Ramshackles is a 12 song LP by Evan Haywood, product of Ann Arbor, Michigan.
Beginning with “You Can’t Hustle Time,” the groundwork for the rest of the LP is immediately laid out. While the instrumentation on the first track seems somewhat quick initially, the lyrics and Haywood’s voice slow everything down, creating a kind of haunting, dreamy effect. This will persist throughout the whole LP.
It’s kind of like a Grizzly Bear effect. At some points, allusions to The Dodo’s can be drawn–even Neutral Milk Hotel.
By the end of the third song “In The Evening (of The Day),” I found myself listening rather passively, lulled almost, not particularly compelled or engaged. It is a bit slow, more so background rather than something that commands attentiveness, pleasant but not overly powerful. However, once “Tangeria,” (the 4th track) begins to play, I immediately snap back to attention. The shortest song on the album, it is also the fastest, and features a wind section instead of Haywood’s voice, with what sounds like Eastern European chatter in the background. You can’t hustle time, according to Haywood, and you can’t hustle this album. At points this can be tiresome, but overall, particularly the second half of this album, is quite enjoyable.
Right at the midpoint, and everything seems to be getting faster. Things start to takeoff, and a more pronounced rhythm section begins to emerge. By the seventh track, “Settle Down (Young Girl)” the LP has moved from a morose, mournful tone to, if not exactly overtly chipper, a more accessible experience. It builds, patiently, climaxing in the 10th song (one of my favorites) “Home Is Where You’re Happy.”

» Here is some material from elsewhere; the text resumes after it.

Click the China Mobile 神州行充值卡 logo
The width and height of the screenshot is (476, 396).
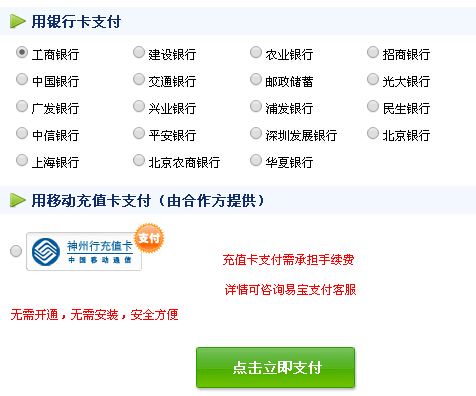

“Your home is where you can be what you are/because you were just born to be.”
What I got from listening was a theme of realization. From start to finish, the album moves from the initial stages of a painful catharsis (the despair of not understanding something) then to the stage of working out that realization, before rejoicing in, if incomplete, achieving that understanding. The journey is punctuated by faster instrumentation and louder lyrics, before slowing down again in the concluding two songs, a sort of calming conclusion.